* [What to produce]:
Sort through the data and copy the lines holding the word "Artists".

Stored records
= Beginning of Section =
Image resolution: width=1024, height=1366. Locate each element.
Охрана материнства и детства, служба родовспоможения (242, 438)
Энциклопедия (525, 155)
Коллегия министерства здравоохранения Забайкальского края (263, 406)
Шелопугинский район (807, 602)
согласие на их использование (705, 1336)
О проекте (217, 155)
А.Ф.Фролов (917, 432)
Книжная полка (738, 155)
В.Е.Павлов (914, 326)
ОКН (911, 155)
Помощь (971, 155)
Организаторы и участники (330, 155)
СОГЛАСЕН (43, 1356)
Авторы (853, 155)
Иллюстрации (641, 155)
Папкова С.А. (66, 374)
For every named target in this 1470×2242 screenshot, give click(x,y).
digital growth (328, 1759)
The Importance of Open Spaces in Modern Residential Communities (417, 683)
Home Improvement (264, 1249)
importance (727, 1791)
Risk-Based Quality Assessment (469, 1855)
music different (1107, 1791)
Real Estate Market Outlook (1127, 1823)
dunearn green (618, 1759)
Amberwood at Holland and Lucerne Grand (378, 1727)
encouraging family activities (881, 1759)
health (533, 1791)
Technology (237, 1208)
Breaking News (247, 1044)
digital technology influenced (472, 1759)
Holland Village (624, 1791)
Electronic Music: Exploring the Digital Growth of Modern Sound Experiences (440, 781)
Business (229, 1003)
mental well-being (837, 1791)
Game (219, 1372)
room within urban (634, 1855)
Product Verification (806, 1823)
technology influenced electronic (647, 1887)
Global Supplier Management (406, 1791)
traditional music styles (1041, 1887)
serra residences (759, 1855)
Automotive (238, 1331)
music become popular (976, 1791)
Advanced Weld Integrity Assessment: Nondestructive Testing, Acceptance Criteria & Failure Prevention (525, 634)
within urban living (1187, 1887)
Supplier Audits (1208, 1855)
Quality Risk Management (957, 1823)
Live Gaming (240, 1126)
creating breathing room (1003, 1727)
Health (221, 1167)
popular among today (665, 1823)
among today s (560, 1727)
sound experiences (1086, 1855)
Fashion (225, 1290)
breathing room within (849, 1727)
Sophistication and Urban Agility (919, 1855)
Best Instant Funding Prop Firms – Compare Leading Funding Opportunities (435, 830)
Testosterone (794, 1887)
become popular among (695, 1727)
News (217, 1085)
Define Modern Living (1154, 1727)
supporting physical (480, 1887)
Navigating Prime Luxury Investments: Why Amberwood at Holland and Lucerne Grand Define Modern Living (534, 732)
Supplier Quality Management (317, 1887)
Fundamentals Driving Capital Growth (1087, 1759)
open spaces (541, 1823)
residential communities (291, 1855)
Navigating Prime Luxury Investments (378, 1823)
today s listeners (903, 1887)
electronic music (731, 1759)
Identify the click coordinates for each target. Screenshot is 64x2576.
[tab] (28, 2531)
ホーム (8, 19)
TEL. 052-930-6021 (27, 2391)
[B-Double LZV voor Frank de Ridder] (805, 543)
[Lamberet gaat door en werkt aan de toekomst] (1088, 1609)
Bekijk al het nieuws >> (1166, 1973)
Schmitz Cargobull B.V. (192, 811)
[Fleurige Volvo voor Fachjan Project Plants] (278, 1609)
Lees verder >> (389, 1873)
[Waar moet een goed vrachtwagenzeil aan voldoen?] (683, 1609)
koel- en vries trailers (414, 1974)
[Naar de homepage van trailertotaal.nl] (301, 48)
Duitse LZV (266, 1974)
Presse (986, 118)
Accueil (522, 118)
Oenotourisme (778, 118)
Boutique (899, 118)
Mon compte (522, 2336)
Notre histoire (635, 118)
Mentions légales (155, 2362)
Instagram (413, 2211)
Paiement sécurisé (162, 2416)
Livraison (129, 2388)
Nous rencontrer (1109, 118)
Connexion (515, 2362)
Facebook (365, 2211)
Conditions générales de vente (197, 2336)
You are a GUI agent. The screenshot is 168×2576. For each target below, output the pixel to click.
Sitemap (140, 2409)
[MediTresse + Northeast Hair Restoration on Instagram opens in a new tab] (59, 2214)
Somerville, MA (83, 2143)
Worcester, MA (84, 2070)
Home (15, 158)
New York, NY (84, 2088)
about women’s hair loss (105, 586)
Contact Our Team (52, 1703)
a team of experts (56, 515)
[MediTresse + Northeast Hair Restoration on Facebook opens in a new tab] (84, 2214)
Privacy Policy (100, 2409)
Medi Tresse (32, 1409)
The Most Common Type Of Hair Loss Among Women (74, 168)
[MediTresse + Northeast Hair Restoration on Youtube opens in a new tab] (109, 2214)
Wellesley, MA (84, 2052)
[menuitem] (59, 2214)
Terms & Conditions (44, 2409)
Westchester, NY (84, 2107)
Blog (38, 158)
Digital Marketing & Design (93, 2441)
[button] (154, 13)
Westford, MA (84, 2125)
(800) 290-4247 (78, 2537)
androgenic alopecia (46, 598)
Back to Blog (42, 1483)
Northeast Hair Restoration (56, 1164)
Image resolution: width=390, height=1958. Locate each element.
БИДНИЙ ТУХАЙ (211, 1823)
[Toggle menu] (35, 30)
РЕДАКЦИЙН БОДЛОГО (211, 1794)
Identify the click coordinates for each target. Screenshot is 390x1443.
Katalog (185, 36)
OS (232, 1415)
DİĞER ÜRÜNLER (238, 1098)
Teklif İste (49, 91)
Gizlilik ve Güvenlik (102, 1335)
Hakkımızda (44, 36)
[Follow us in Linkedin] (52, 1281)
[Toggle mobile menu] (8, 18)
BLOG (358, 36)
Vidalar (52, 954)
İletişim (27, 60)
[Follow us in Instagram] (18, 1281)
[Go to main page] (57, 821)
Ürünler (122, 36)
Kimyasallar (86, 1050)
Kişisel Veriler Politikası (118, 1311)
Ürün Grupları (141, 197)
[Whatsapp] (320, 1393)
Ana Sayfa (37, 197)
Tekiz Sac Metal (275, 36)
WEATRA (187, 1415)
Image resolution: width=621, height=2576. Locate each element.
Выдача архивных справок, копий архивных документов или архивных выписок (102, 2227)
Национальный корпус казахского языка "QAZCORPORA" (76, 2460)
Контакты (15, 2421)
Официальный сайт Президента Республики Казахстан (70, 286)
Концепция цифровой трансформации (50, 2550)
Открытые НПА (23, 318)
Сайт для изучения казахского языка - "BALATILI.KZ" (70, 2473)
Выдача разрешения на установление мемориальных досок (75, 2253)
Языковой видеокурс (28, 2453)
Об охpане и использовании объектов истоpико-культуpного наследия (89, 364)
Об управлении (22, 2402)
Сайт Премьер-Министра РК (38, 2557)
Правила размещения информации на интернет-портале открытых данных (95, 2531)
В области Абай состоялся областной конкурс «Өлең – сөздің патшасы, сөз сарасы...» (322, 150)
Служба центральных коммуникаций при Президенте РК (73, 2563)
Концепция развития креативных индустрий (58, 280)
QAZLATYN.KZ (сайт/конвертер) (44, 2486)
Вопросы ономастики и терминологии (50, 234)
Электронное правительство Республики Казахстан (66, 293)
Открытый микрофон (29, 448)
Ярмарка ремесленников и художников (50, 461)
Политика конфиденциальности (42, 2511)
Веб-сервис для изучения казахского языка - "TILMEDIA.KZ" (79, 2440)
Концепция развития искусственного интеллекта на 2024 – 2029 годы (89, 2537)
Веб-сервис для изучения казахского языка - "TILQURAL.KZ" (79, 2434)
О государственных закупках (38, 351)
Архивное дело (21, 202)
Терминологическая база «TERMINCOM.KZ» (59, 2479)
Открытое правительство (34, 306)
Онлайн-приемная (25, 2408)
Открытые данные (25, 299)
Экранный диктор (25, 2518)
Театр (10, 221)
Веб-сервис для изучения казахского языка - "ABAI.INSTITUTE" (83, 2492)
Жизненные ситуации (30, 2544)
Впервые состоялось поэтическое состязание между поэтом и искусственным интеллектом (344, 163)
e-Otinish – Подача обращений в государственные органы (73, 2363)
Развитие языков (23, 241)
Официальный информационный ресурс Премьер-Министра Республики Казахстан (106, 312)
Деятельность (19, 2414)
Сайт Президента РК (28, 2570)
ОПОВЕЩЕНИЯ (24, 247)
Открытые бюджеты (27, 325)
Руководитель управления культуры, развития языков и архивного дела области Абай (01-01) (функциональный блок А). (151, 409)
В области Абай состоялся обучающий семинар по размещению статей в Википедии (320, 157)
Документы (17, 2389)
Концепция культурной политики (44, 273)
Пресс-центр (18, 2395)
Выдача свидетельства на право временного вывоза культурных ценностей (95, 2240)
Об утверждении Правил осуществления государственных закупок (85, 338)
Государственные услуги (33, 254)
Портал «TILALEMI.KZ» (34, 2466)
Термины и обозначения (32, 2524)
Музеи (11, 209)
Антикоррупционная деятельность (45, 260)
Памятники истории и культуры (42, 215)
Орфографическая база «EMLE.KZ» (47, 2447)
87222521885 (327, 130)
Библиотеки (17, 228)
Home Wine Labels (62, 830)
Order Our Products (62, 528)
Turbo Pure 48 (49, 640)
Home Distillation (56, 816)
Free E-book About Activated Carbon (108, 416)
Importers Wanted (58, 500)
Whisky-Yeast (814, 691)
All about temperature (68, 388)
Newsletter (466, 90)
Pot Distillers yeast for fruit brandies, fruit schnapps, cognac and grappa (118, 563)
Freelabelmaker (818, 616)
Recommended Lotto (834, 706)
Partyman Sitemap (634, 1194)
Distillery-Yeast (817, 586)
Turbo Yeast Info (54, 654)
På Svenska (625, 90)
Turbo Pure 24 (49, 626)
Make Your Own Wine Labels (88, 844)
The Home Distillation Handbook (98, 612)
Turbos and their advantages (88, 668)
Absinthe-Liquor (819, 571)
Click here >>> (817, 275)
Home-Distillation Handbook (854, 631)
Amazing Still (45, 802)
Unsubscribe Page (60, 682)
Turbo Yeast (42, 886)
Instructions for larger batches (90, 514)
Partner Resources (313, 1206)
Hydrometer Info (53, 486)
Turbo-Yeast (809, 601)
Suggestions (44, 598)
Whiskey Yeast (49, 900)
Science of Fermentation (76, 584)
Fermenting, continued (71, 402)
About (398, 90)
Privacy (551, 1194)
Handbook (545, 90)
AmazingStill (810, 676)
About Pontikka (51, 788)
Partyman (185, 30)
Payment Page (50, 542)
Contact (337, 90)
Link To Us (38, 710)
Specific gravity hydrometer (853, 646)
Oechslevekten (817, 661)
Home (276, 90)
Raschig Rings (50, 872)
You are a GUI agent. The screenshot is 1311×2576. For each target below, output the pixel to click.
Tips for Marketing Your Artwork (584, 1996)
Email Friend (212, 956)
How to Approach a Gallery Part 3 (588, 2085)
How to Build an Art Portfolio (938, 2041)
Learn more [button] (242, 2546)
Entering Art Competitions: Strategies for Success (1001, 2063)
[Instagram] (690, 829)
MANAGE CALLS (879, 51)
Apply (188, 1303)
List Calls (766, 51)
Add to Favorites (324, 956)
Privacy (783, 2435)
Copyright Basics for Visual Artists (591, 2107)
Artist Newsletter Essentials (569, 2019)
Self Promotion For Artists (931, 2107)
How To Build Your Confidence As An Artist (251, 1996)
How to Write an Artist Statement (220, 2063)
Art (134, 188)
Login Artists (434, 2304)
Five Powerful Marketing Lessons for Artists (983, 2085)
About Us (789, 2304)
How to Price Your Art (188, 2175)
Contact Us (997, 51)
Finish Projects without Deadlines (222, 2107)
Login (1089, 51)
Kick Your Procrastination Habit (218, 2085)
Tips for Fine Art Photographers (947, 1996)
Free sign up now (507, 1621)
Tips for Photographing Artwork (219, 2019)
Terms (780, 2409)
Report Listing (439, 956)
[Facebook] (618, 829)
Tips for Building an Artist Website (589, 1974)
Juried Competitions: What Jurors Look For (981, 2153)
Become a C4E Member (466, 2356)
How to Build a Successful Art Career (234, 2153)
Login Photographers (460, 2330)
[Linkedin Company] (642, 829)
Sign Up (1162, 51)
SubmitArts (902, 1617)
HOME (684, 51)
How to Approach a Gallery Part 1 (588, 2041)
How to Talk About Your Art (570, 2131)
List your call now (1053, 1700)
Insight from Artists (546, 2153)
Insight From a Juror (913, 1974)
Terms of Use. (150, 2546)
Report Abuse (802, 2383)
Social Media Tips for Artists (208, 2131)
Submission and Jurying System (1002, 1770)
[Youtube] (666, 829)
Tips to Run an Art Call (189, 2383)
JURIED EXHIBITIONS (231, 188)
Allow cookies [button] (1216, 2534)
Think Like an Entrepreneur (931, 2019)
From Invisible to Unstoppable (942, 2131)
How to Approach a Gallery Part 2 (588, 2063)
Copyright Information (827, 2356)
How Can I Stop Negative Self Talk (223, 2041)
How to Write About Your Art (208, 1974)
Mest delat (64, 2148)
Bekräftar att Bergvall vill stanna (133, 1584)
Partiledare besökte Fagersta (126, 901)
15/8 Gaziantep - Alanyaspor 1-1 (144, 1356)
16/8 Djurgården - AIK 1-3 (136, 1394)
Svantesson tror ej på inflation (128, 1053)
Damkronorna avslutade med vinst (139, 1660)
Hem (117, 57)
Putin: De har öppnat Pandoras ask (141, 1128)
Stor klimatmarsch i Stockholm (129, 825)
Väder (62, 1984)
= End of Section =
* [Exercise response]:
Copyright Basics for Visual Artists (591, 2107)
Self Promotion For Artists (931, 2107)
Login Artists (434, 2304)
Five Powerful Marketing Lessons for Artists (983, 2085)
Insight from Artists (546, 2153)
Social Media Tips for Artists (208, 2131)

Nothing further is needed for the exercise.